Meet the real John Galt
How to solve the problem? We can't return to every man fixing everything of importance to the family and every woman doctoring her family. I've told before on this blog that I think that the American Paul Glover -- the Paul Glover who was at one time considered as a Green Party candidate for U.S. president, and who once walked from Boston to San Diego to see for himself what America's real problems were -- has the solution.
The catch is that Glover is too busy improvising hands-on solutions to write up his ideas in any formal or extensive fashion. This leaves us with the prolific writings of the Englishman Phillip Blond (Red Tories), who came to the same basic solution Glover hit on, or who was inspired, perhaps unknowingly, by Glover's ideas. (I suspect that in many Americans have been influenced, if only unknowingly, by Glover's views.)
In any event Glover's basic idea has found some expression in the Localism movement that Blond promotes (not the faux, federal-government backed localism), but Glover's vision of America is still a dream. He sees the nation as a network of interconnected industrial/residential nodes in which the residents of each node have tremendous responsibility for the welfare of each node. So what he envisions, at root, is the responsibilities for running the country chopped back down to human size.
The vision does not exclude a federal government but such would have far fewer responsibilities. So in way Paul Glover, a Green party member, is the 'real' John Galt because what Glover is talking about is a version of Galt's Gulch applied to the entire nation. And by the way, Glover is also a real community organizer; when you put what he's done alongside the community organizing efforts of say, Barack Obama during his Chicago days, you realize there's great variance in the concept of the term.
Would Glover's vision of America lead us to tribalism? Would it break up the union? I think it could be argued that the Occupy movement and several movements to secede from the union are warnings that either we adopt some form of Glover's vision or find ourselves overtaken anyway by tribalism and balkanization.
Every solution generates its own set of problems. As a World Bank economist once told me, you can't fix anything in this world without breaking something, somewhere down the line. But when you consider that Glover's solution places huge responsibilities on individuals, this is the way to fool male and female human nature into believing that nothing much has changed since the old days.
To put all this another way, there are millions of Americans who perform jobs that are vital to the nation's survival and the survival of their families and communities -- but giving them a glowing performance review and holding a dinner in their honor on Father's and Mother's Day is not enough to persuade human nature that it's tremendously important.

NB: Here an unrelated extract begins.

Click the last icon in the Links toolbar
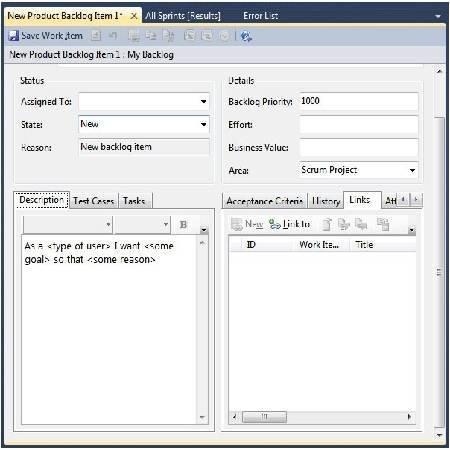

It seems there has to be a very direct sense of 'doing' to persuade human nature, and I doubt it's fooled by hobbies that attempt to fill the sense of a void at the center of one's life. I also think it's putting the wrong kind of responsibility on religion to expect it to fill the void.
John Galt appeared at the point in Ayn Rand's Atlas Shrugged where the American government was collapsing. So it was for Paul Glover. When one considers that Rand and Glover are poles apart in so many ways it's striking that two such very different American philosophers pointed to basically the same path to restoring American greatness, which was that Americans take more individual responsibility for their governance.
Are we ready yet for that much responsibility? In this era we have wondrous technological tools at our command, tools that are meant to save us labor. The trick, now, is paradoxically to find ways to use the tools to make more work for ourselves, not less -- but work that carries with it great individual responsibility. A tall order, to be sure, but hey we're the land of tinkering genius.
Study Paul Glover's website (link above) for inspiration and practical ideas, which flow out of him in a seemingly inexhaustible supply.